Assignment:
Output exactly the line containing "Task: Click the house envelope smiley icon" and each line after it through the last line of the records, and nothing else.
-- -- --
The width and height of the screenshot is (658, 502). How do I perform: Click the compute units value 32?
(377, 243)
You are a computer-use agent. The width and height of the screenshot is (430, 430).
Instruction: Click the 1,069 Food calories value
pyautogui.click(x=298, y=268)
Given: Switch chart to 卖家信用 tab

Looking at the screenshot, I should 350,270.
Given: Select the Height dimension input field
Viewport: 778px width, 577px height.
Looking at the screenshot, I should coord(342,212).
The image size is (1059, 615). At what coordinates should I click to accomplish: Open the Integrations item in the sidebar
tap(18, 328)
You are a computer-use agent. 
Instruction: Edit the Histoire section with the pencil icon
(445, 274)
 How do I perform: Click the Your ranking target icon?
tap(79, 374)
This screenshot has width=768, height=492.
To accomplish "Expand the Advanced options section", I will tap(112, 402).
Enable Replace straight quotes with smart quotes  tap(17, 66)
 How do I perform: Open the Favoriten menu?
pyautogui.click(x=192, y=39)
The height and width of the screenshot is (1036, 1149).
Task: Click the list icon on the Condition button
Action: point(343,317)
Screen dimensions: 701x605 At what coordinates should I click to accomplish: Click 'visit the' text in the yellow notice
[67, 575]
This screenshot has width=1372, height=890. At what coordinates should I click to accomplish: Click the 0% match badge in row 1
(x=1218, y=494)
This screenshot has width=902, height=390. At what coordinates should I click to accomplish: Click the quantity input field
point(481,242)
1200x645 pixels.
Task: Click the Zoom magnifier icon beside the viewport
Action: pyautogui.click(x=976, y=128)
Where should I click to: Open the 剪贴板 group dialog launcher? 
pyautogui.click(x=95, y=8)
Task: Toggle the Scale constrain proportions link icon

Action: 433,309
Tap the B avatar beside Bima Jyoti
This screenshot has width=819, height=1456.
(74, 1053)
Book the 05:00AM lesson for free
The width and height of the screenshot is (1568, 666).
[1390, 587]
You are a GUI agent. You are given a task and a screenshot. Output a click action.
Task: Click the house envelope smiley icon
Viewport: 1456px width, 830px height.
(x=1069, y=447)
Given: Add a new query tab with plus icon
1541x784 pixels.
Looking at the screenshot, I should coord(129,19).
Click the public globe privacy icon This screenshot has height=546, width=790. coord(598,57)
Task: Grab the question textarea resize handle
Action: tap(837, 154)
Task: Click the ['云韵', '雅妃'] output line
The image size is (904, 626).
-- -- --
Answer area:
Task: Click the house envelope smiley icon
Viewport: 1456px width, 830px height.
(x=1069, y=447)
Given: Add a new query tab with plus icon
1541x784 pixels.
Looking at the screenshot, I should coord(129,19).
Click the public globe privacy icon This screenshot has height=546, width=790. coord(598,57)
Task: Grab the question textarea resize handle
Action: tap(837, 154)
Task: Click the ['云韵', '雅妃'] output line
The image size is (904, 626).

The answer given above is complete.